This Cardinals player is becoming a leader by example

June 3rd, 2024

This story was excerpted from John Denton’s Cardinals Beat newsletter. To read the full newsletter, click here. And subscribe to get it regularly in your inbox.

PHILADELPHIA -- Not that the already short-handed Cardinals needed another reminder, but the club got to see firsthand how vitally important is to their formula for success when the gritty utility fielder missed the entire weekend series against the surging Phillies.

When Donovan got to the ballpark in Philadelphia on Friday, his neck stiffened to the point that he had to swing his shoulders around to look side to side, and he ultimately had to miss three games -- something he abhors, admittedly struggling to sit still while in the dugout. That meant the Cardinals lost his Gold Glove defense, consistent battles at the plate and his all-out, hair-flying-in the-wind style of hustle that is infectious.

What they also missed out on was having one of their emerging leaders and someone who is quickly becoming one of the faces of the franchise in the middle of the action all weekend.

Though he’s played just 2 1/3 seasons of big league baseball, Donovan was nudged by Cardinals coaches to become more of a leader this season. At 27 years old, the Cards thought that the player versatile enough to play left field, third base, second base and even some first base in a pinch also had the kind of wherewithal to shoulder more of a leadership role.

Being looked at now as one of the team’s leaders -- even in a clubhouse that boasts Nolan Arenado, Paul Goldschmidt, Matt Carpenter, Brandon Crawford, Sonny Gray, Lance Lynn and Miles Mikolas -- is not a role that Donovan takes lightly.

“I’ve always tried to be a guy who leads by example and tries to be as calm and even-keeled as possible,” said Donovan, who hopes to be back in the starting lineup in the coming days. “No matter how I’m doing, I want to be the same. Playing different positions isn’t easy, but I try to make it like no matter where I’m at, you’ll never notice that I haven’t been there in a while. That’s the role I try to take on, and hopefully, I can lead by example.”

One tangible way that Donovan has led this season is with a simple gesture he instituted to try to make rookies feel welcomed. When a Cards rookie makes his MLB debut -- Ryan Fernandez, Ryan Loutos, Chris Roycroft, Kyle Leahy, Pedro Pagés and Victor Scott II (St. Louis' No. 3 prospect) have done so in 2024 -- Donovan has presented them with a gift to commemorate the moment: an Ace of Spades bottle of champagne. And he has all the other players autograph the carrying case for the bubbly.

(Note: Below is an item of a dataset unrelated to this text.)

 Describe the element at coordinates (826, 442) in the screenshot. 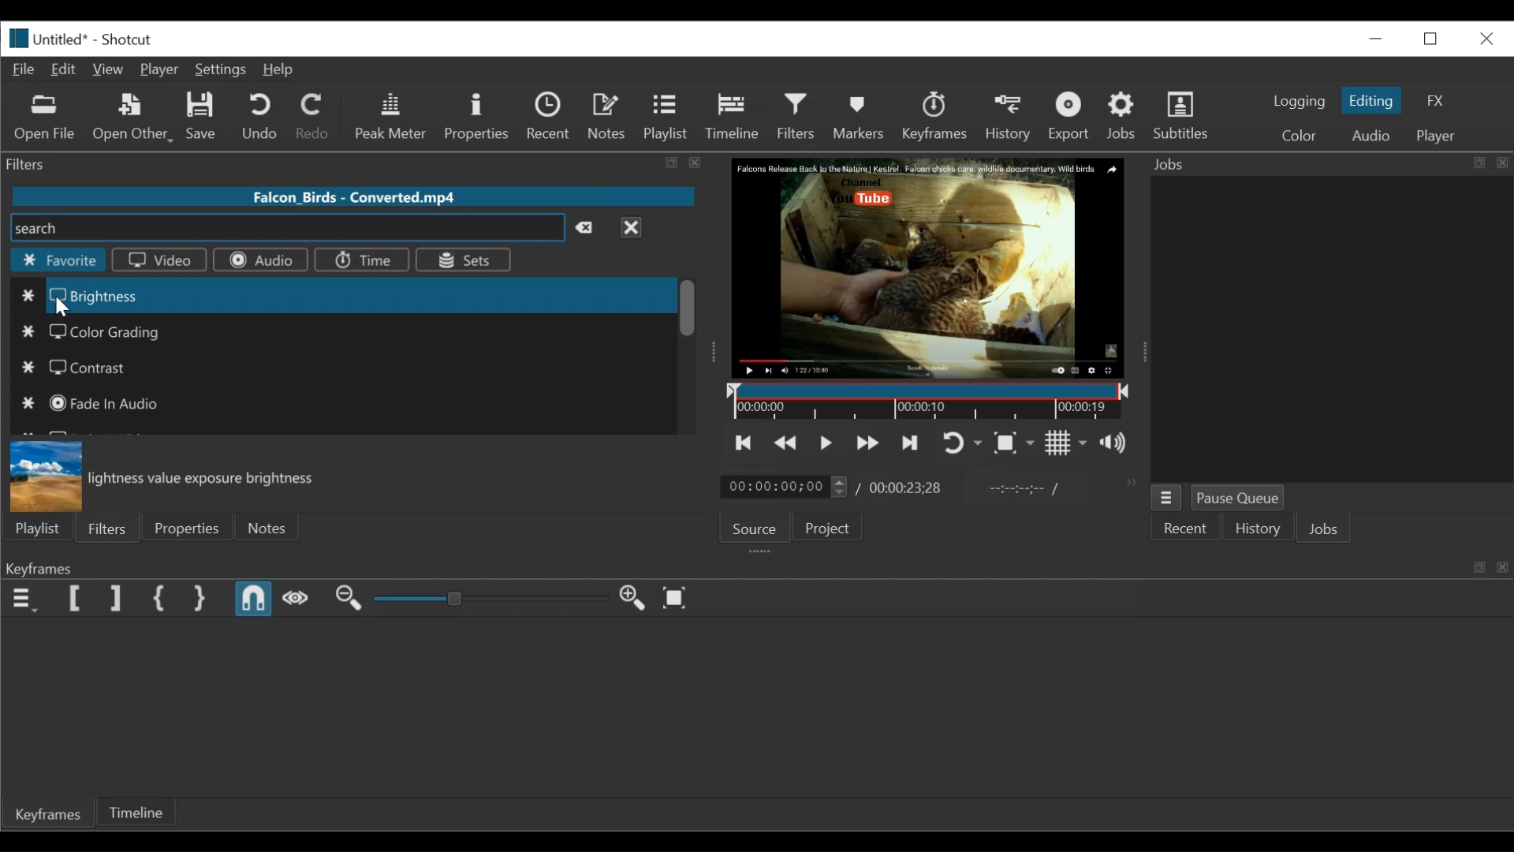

Roycroft, who had to scratch and claw his way through independent league baseball and three more years in the Minor Leagues to get to his MLB debut on May 7, was flabbergasted by the gift from Donovan.

“It was an incredible gift, and it made me feel welcomed into this family,” Roycroft, 26, said. “To have Donnie there as a leader and a role model for young guys like me, it makes the moment even more special.”

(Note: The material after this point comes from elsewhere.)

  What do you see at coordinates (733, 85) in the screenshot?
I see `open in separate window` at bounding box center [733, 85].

Roycroft said he’s already picked out a special place to display the autographed case and champagne, and he has no plans of drinking the bubbly until maybe after he retires. The way he sees it, every time he walks past that bottle in the years ahead, he will think about the euphoria of his debut and the generosity of Donovan.

“I’ll cherish and remember that moment forever, especially with the gift Donnie gave me,” Roycroft said.

Donovan was a natural to morph into a leader for the Cardinals considering how he was raised by mother, Lisa, and father, James, who was an aviation colonel in the Army, manager Oliver Marmol said.

“He’s just built that way,” Marmol surmised. “He’s very well thought-out when he speaks and with what he says. He’s very respected in that clubhouse for still being a young player. He’s done a really nice job.”

Donovan said he was in awe of the leadership abilities of Albert Pujols, Yadier Molina and Adam Wainwright when he reached the Cards for his MLB debut on April 25, 2022. His leadership style, he insisted, is still very much a work in progress.

“I’m still learning, and I look at the ways some of our guys lead and have done it at such a high level for so long, and I love it,” said Donovan, referring to Goldschmidt and Arenado. “Our leaders try to be the same guy every day. It’s a testament to the leaders that they are, and I’ve learned a lot from them.”